Option<T> — Absence of value:

FUNCTION FIND_USER(users: list of User, email: string) -> optional User
    RETURN FIND user IN users WHERE user.email = email

// Caller must handle the None case
MATCH FIND_USER(users, "alice@example.com")
    CASE Some(user): PRINT "Found: " + user.name
    CASE None: PRINT "User not found"

The ? operator — Error propagation:

The ? operator propagates errors up the call stack. If the expression is Err, it returns early. This eliminates nested match statements and keeps the happy path readable.

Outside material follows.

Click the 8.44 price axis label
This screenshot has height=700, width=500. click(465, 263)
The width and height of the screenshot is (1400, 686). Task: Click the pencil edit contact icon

FUNCTION PROCESS_ORDER(order_id: unsigned integer) -> Receipt or OrderError
    order <- FETCH_ORDER(order_id)?           // Returns early if Err
    payment <- CHARGE_PAYMENT(order)?         // Returns early if Err
    receipt <- GENERATE_RECEIPT(order, payment)?  // Returns early if Err
    SEND_CONFIRMATION_EMAIL(order)?           // Returns early if Err
    RETURN Ok(receipt)

Error Hierarchies & Custom Error Types

thiserror — Defining error types:

ENUMERATION OrderError
    NotFound(id)
        // "Order {id} not found"
    InsufficientInventory { item_id, requested, available }
        // "Insufficient inventory for item {item_id}: need {requested}, have {available}"
    PaymentFailed(PaymentError)
        // "Payment failed: {error}"
    Database(SqlError)
        // "Database error: {error}"

ENUMERATION PaymentError
    CardDeclined { reason: string }
        // "Card declined: {reason}"
    GatewayTimeout
        // "Payment gateway timeout"
    InvalidAmount(amount: float)
        // "Invalid amount: {amount}"

anyhow — For application code:

anyhow is for application-level code where you don't need callers to match on specific error variants — you just need to propagate errors with context.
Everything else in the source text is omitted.